What to produce —
Pictures excluded, retype the lines from the one containing "The image size is (768, 421)." through the last line of the data below, both included.

Dataset entries —
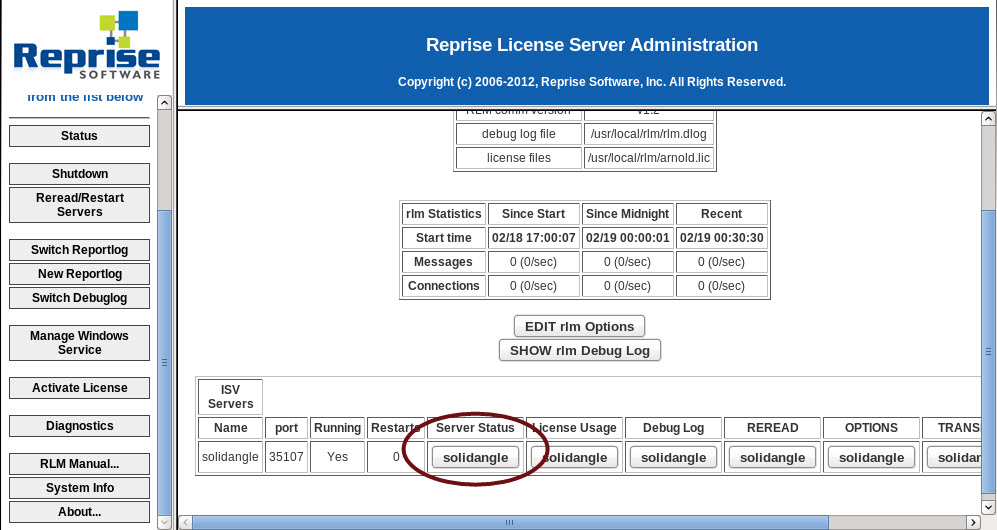Open the RLM Manual
The image size is (997, 530).
(x=80, y=464)
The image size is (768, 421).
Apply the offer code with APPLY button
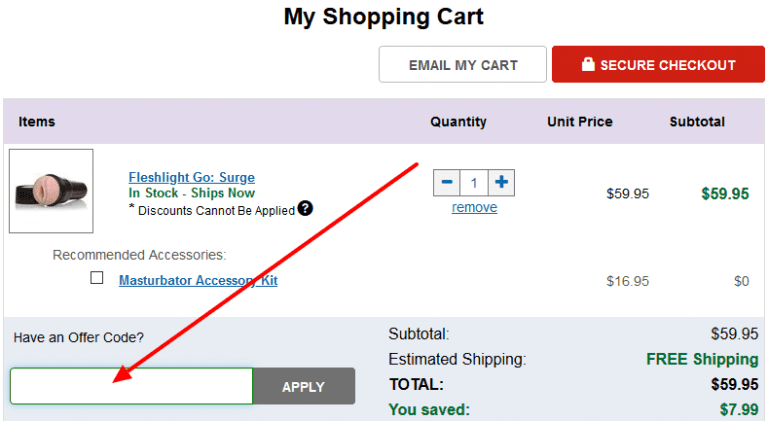click(x=304, y=387)
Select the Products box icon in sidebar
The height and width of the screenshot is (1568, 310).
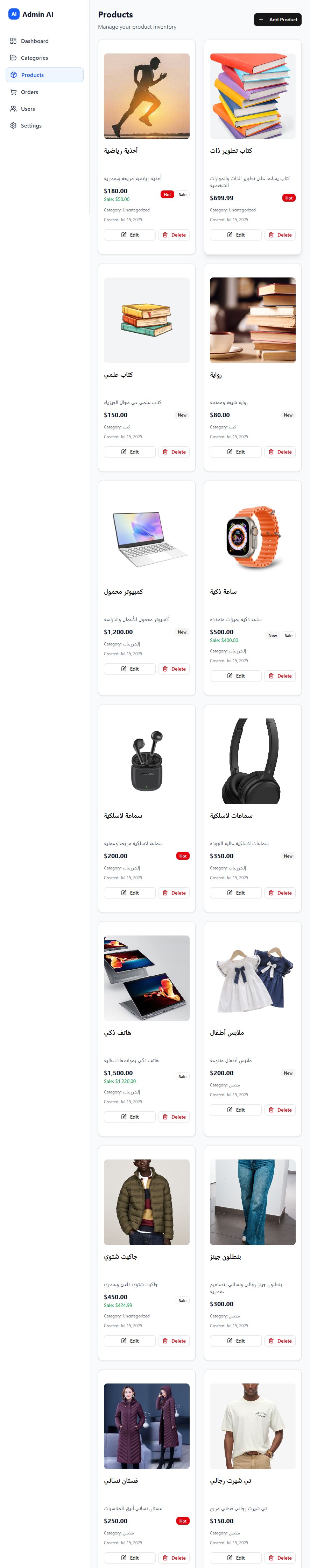click(x=13, y=75)
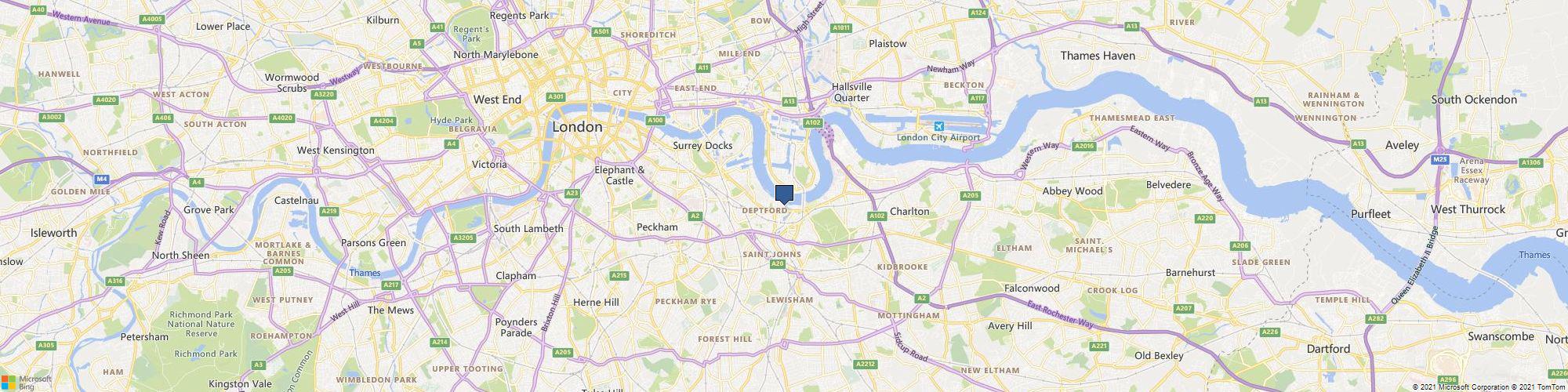
Task: Click the A206 road shield near Slade Green
Action: click(x=1240, y=245)
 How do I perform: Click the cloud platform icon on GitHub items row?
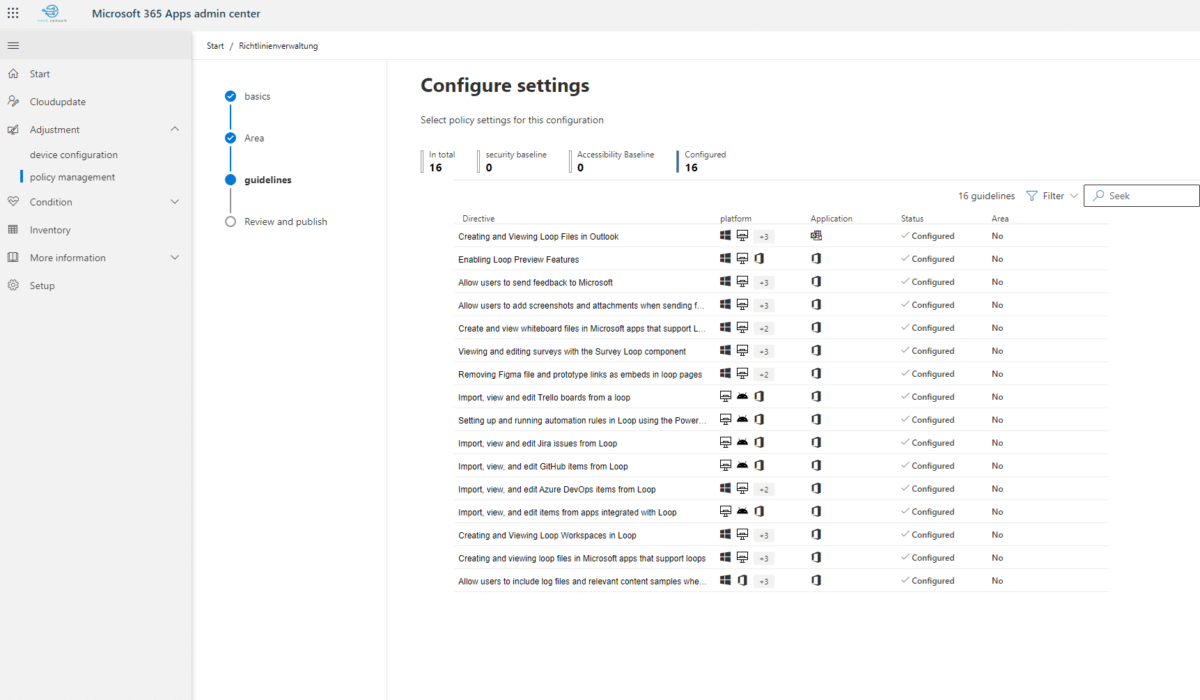pyautogui.click(x=743, y=465)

Answer to the exercise —
The image size is (768, 421).
Apply the offer code with APPLY button
click(x=304, y=387)
Select the Products box icon in sidebar
The height and width of the screenshot is (1568, 310).
click(x=13, y=75)
Task: Click the A206 road shield near Slade Green
Action: click(x=1240, y=245)
 How do I perform: Click the cloud platform icon on GitHub items row?
pyautogui.click(x=743, y=465)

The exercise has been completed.